Предчувствия и свершения. Книга 1. Великие ошибки - Ирина Львовна Радунская
Но особенно Гюйгенс прославился конструкциями часов, не боящихся качки. Устойчивые хронометры — давняя забота мореплавателей. Во времена Гюйгенса для целей мореплавания применялись маятниковые часы. Но даже лучшие из них, идущие с завидной точностью на суше, сбивались с темпа в каюте качающегося корабля. Это приводило к ошибкам в навигационных расчётах и к гибели кораблей.
Британское адмиралтейство объявило конкурс на конструкцию часов, нечувствительных к качке. Задачу решил Гюйгенс. Он изобрёл балансир — вращающийся маятник, колёсико, удерживаемое пружинкой, основу всех судовых хронометров, всех механических карманных и наручных часов — словом, большинства часов, используемых нами.
Изобретение часов прославило Гюйгенса. В 1663 году он был избран членом Королевского общества, а в 1666-м — членом вновь организованной Французской академии наук. Он поселяется в Париже, но в 1681 году из-за религиозных преследований возвращается в Гаагу. Здесь его основные интересы сосредоточиваются на оптических исследованиях.
Начиная свои главные оптические работы, Гюйгенс уже знал «Новую теорию света и цветов» Ньютона и некоторые его мемуары, поступившие в Королевское общество, членом которого он был избран за шесть лет до Ньютона.
Гюйгенс восхищался экспериментальным искусством Ньютона, он верил результатам его опытов в отношении теории цветов, но… не понимал их существа. Его волновая теория тоже не могла объяснить явление цветности, и он писал, что «явление окрашивания остаётся ещё весьма таинственным из-за трудности объяснения этого разнообразия цветов с помощью какого-либо физического механизма».

| Задание A |
В каком году, согласно тексту о Гюйгенсе, его избрали членом Французской академии наук?

Записи с указанием слов и элементов:
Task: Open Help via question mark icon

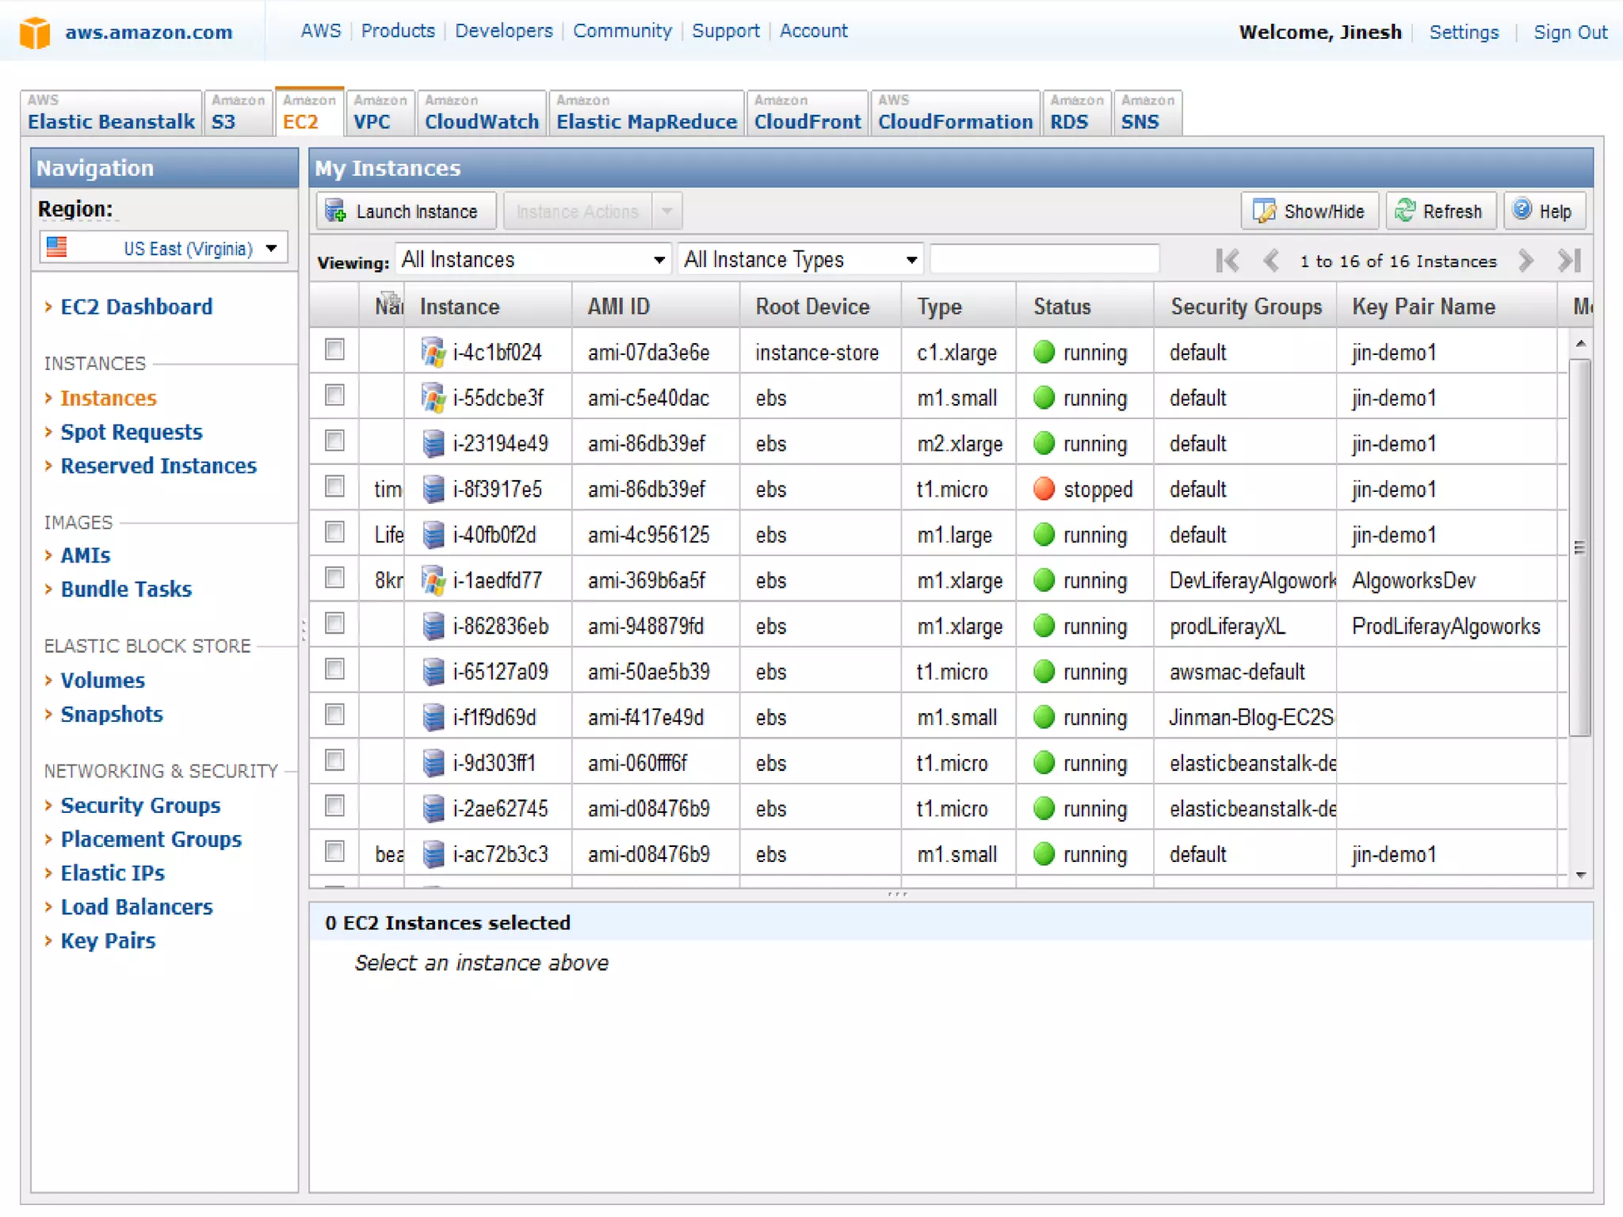Action: click(x=1522, y=210)
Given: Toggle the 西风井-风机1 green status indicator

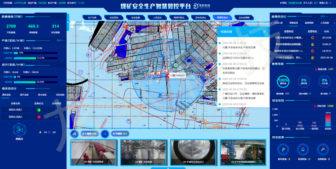Looking at the screenshot, I should click(x=39, y=110).
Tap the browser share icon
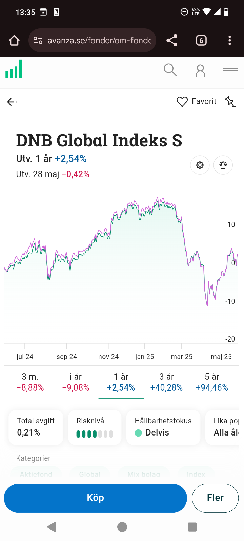244x541 pixels. coord(172,41)
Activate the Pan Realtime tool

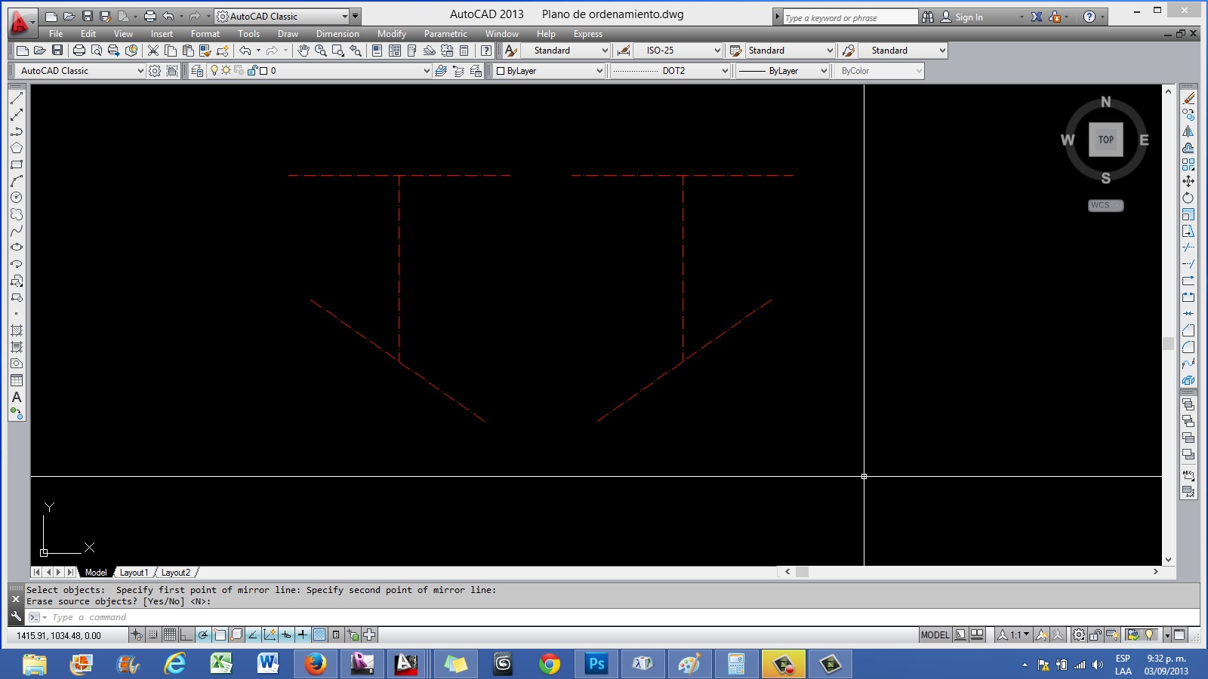pos(302,51)
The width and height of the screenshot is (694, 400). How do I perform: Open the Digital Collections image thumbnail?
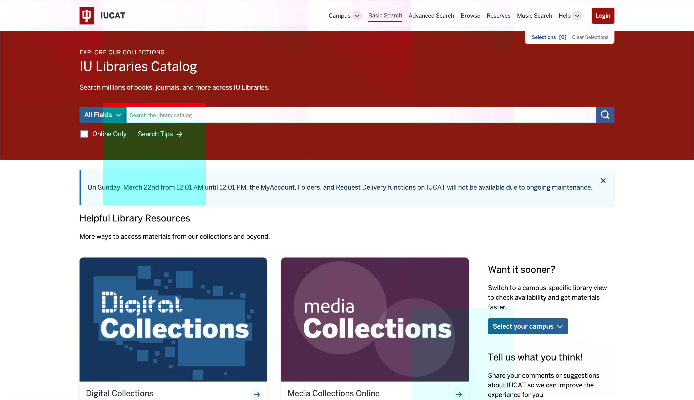coord(173,319)
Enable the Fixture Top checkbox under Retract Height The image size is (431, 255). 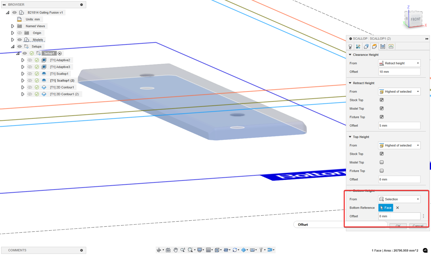point(381,117)
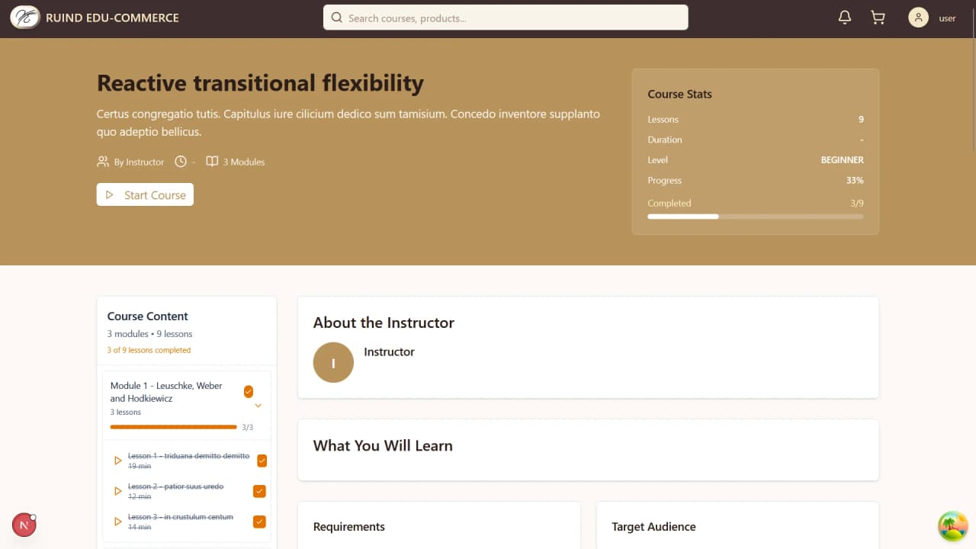Image resolution: width=976 pixels, height=549 pixels.
Task: Click the book icon next to 3 Modules
Action: coord(211,161)
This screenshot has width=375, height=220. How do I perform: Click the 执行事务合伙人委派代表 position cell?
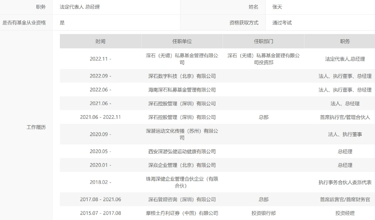(345, 182)
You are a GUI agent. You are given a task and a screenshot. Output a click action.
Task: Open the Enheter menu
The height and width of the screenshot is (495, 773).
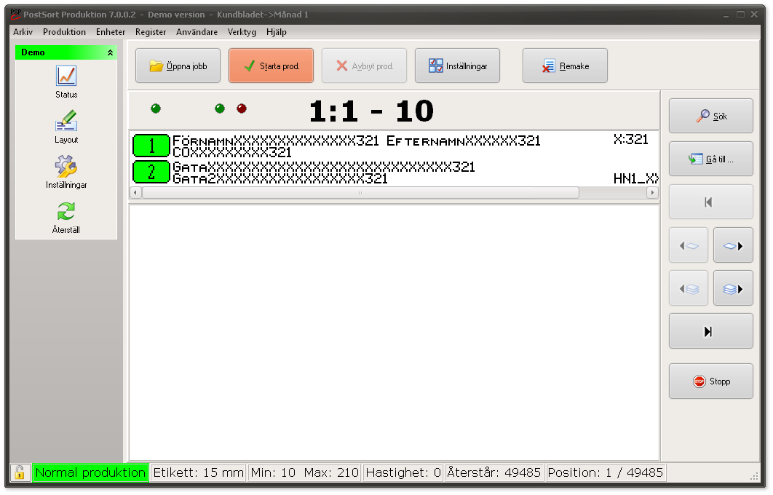coord(111,32)
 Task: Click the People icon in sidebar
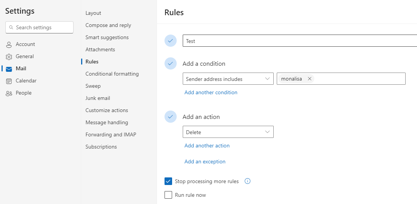pyautogui.click(x=9, y=93)
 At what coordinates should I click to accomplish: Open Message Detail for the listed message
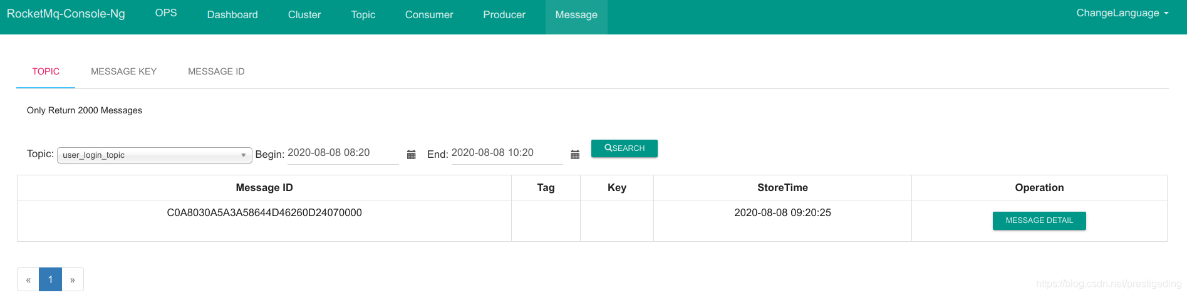pyautogui.click(x=1039, y=220)
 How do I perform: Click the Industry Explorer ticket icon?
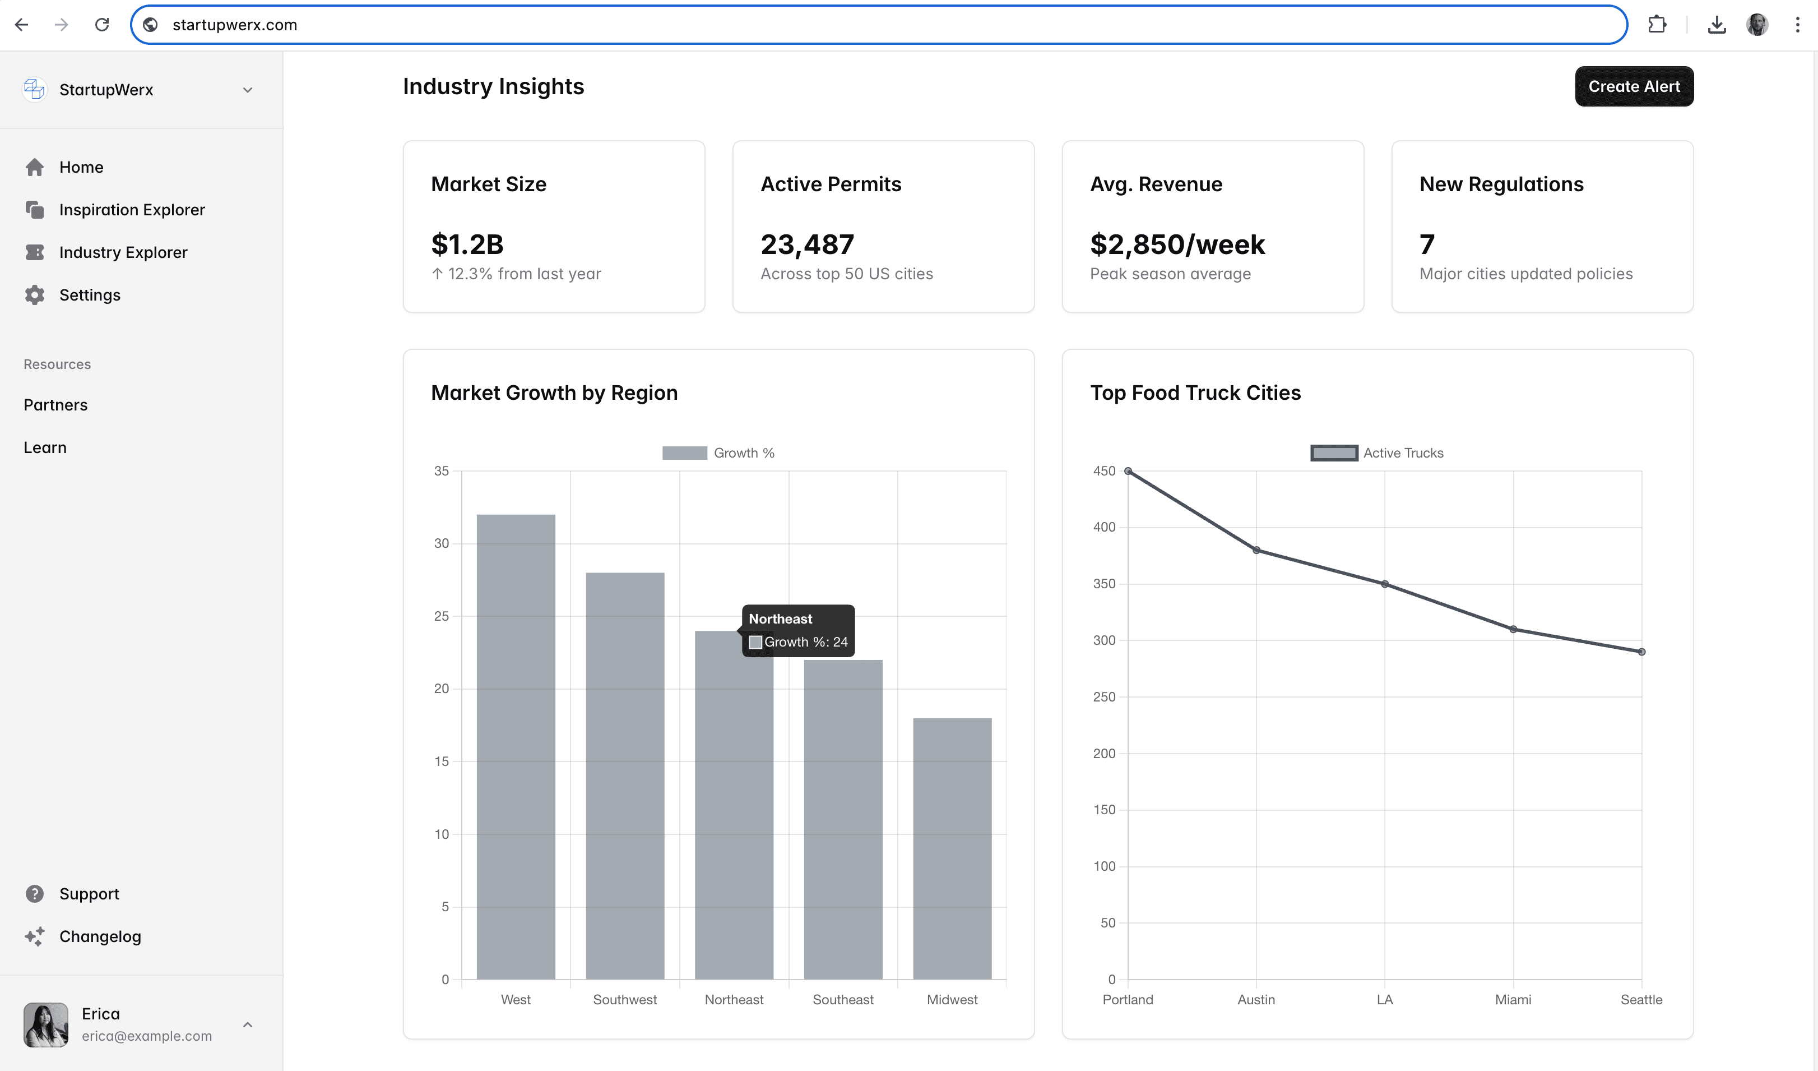click(x=34, y=253)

| Задание B |
Перепишите записи начиная со строки, содержащей «This screenshot has», и до конца записей вместе с запросами, сдвинув на -84 каждую координату в ответах. Изображения в ответ не включайте.

| Решение A |
В 1666 году.

| Решение B |
This screenshot has width=375, height=220. How do I perform: Click the 执行事务合伙人委派代表 position cell?
(261, 98)
You are a GUI agent. You are given a task and a screenshot. Output a click action.
Task: Open the Enheter menu
The height and width of the screenshot is (495, 773).
coord(27,-52)
 Task: Click the People icon in sidebar
pyautogui.click(x=-75, y=9)
 At what coordinates should I click to accomplish: Open Message Detail for the listed message
pyautogui.click(x=955, y=136)
 How do I perform: Click the Industry Explorer ticket icon?
click(x=-50, y=169)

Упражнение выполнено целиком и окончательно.